Work instruction:
Each line from the beginning of the data below through the line containing "You are a computer-use agent. This" should be repeated exactly, please.

Material for this task:
Content starts

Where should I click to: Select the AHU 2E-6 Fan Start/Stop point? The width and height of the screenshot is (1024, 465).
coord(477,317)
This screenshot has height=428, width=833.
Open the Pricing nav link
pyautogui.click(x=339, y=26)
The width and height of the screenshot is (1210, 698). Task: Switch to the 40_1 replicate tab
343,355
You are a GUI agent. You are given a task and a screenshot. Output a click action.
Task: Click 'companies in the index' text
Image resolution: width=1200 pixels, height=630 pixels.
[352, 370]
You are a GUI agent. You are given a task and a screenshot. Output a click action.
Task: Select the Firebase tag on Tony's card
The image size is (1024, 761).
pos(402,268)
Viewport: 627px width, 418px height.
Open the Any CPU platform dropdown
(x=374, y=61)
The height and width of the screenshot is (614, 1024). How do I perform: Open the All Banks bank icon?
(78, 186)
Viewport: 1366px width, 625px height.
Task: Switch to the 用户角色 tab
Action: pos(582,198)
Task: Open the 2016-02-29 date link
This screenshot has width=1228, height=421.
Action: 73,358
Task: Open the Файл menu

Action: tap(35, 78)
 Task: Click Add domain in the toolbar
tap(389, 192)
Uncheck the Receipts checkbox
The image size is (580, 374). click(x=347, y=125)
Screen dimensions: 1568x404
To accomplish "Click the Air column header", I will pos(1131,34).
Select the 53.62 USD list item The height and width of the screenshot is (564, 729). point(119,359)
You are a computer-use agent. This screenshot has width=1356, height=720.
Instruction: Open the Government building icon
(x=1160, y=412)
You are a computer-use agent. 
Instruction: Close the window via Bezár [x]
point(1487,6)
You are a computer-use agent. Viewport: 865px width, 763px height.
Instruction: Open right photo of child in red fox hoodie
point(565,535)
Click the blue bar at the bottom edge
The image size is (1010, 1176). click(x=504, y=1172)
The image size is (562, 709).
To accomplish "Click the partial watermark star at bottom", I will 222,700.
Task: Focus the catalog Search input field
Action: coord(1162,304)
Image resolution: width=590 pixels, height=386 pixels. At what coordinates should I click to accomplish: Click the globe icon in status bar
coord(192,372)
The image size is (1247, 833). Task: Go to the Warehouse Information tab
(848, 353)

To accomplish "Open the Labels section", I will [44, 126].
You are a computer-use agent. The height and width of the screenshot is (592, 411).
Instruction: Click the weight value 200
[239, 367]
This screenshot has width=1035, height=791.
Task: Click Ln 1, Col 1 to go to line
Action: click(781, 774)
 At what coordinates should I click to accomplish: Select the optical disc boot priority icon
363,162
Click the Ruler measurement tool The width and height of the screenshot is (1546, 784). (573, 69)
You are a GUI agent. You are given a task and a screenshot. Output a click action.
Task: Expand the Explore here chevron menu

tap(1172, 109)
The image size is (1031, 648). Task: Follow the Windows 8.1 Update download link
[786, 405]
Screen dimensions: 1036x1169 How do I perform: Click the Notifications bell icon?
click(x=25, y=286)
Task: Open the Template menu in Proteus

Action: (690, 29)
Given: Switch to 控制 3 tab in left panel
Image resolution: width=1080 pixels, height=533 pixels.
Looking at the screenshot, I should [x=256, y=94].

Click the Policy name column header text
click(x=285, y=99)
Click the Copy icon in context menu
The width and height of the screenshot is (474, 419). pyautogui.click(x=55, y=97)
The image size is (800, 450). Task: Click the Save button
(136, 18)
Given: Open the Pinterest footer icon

Content ends

Solution to this exercise:
Where should I click to: Select the AHU 2E-6 Fan Start/Stop point? The width and height of the screenshot is (1024, 465).
coord(477,317)
This screenshot has height=428, width=833.
Open the Pricing nav link
pyautogui.click(x=339, y=26)
The width and height of the screenshot is (1210, 698). Task: Switch to the 40_1 replicate tab
343,355
You are a GUI agent. You are given a task and a screenshot. Output a click action.
Task: Click 'companies in the index' text
Image resolution: width=1200 pixels, height=630 pixels.
[352, 370]
You are a GUI agent. You are given a task and a screenshot. Output a click action.
Task: Select the Firebase tag on Tony's card
The image size is (1024, 761).
pos(402,268)
Viewport: 627px width, 418px height.
Open the Any CPU platform dropdown
(x=374, y=61)
The height and width of the screenshot is (614, 1024). How do I perform: Open the All Banks bank icon?
(78, 186)
Viewport: 1366px width, 625px height.
Task: Switch to the 用户角色 tab
Action: pos(582,198)
Task: Open the 2016-02-29 date link
This screenshot has width=1228, height=421.
Action: 73,358
Task: Open the Файл menu

Action: tap(35, 78)
 Task: Click Add domain in the toolbar
tap(389, 192)
Uncheck the Receipts checkbox
The image size is (580, 374). click(x=347, y=125)
Screen dimensions: 1568x404
To accomplish "Click the Air column header", I will pos(1131,34).
Select the 53.62 USD list item The height and width of the screenshot is (564, 729). point(119,359)
You are a computer-use agent. This screenshot has width=1356, height=720.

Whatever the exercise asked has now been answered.